Task prompt — Print the records below from the first line through the line containing "Male Masturbators (163, 87)", both included, word for word.

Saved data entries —
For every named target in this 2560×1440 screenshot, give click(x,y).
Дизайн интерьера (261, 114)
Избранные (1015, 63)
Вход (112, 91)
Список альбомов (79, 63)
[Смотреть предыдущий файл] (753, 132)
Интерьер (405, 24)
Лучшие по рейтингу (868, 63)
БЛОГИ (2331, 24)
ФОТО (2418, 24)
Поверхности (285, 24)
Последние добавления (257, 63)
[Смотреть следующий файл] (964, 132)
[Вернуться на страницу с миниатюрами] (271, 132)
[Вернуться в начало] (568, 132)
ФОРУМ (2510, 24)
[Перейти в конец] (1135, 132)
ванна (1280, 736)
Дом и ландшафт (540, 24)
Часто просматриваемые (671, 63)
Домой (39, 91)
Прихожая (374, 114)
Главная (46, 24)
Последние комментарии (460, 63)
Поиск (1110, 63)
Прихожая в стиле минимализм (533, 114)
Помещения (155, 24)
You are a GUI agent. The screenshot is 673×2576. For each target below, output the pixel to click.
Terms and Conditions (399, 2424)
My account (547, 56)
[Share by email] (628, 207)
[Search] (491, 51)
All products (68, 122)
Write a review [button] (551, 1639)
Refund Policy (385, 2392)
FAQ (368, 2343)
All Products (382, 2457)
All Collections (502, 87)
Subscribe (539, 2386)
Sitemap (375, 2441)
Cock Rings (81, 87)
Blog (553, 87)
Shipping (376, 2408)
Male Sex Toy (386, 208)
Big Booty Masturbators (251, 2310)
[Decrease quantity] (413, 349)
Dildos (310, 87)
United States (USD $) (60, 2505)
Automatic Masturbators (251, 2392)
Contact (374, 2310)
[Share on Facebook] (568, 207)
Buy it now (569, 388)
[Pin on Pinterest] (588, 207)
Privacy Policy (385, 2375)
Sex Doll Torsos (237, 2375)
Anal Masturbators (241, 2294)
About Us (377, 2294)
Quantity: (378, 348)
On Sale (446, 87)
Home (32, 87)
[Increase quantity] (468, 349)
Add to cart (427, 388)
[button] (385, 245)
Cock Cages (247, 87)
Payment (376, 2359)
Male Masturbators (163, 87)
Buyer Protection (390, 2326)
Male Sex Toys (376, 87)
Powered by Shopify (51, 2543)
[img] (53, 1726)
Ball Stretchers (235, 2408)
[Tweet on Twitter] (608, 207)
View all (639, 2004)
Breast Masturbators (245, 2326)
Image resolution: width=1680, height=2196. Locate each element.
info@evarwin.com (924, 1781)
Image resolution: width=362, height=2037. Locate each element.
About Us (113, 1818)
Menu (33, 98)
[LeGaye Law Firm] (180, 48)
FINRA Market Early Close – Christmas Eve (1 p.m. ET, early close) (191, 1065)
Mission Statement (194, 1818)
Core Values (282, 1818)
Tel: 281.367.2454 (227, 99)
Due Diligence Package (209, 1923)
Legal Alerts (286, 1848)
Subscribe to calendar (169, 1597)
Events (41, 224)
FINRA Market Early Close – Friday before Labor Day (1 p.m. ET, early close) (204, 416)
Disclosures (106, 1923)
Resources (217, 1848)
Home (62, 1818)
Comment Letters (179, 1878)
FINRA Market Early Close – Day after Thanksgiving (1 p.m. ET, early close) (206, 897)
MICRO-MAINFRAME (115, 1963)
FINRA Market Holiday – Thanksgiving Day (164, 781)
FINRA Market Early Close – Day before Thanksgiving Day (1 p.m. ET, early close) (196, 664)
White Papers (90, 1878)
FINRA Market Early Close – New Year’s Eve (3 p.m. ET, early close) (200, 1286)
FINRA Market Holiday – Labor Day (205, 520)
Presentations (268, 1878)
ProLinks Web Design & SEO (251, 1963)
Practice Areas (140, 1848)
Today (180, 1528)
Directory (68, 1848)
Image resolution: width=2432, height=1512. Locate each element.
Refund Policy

Solution —
For every named target in this 2560×1440 screenshot, give click(x,y).
Дизайн интерьера (261, 114)
Избранные (1015, 63)
Вход (112, 91)
Список альбомов (79, 63)
[Смотреть предыдущий файл] (753, 132)
Интерьер (405, 24)
Лучшие по рейтингу (868, 63)
БЛОГИ (2331, 24)
ФОТО (2418, 24)
Поверхности (285, 24)
Последние добавления (257, 63)
[Смотреть следующий файл] (964, 132)
[Вернуться на страницу с миниатюрами] (271, 132)
[Вернуться в начало] (568, 132)
ФОРУМ (2510, 24)
[Перейти в конец] (1135, 132)
ванна (1280, 736)
Дом и ландшафт (540, 24)
Часто просматриваемые (671, 63)
Домой (39, 91)
Прихожая (374, 114)
Главная (46, 24)
Последние комментарии (460, 63)
Поиск (1110, 63)
Прихожая в стиле минимализм (533, 114)
Помещения (155, 24)
You are a GUI agent. The screenshot is 673×2576. For each target below, output the pixel to click.
Terms and Conditions (399, 2424)
My account (547, 56)
[Share by email] (628, 207)
[Search] (491, 51)
All products (68, 122)
Write a review [button] (551, 1639)
Refund Policy (385, 2392)
FAQ (368, 2343)
All Products (382, 2457)
All Collections (502, 87)
Subscribe (539, 2386)
Sitemap (375, 2441)
Cock Rings (81, 87)
Blog (553, 87)
Shipping (376, 2408)
Male Sex Toy (386, 208)
Big Booty Masturbators (251, 2310)
[Decrease quantity] (413, 349)
Dildos (310, 87)
United States (USD $) (60, 2505)
Automatic Masturbators (251, 2392)
Contact (374, 2310)
[Share on Facebook] (568, 207)
Buy it now (569, 388)
[Pin on Pinterest] (588, 207)
Privacy Policy (385, 2375)
Sex Doll Torsos (237, 2375)
Anal Masturbators (241, 2294)
About Us (377, 2294)
Quantity: (378, 348)
On Sale (446, 87)
Home (32, 87)
[Increase quantity] (468, 349)
Add to cart (427, 388)
[button] (385, 245)
Cock Cages (247, 87)
Payment (376, 2359)
Male Masturbators (163, 87)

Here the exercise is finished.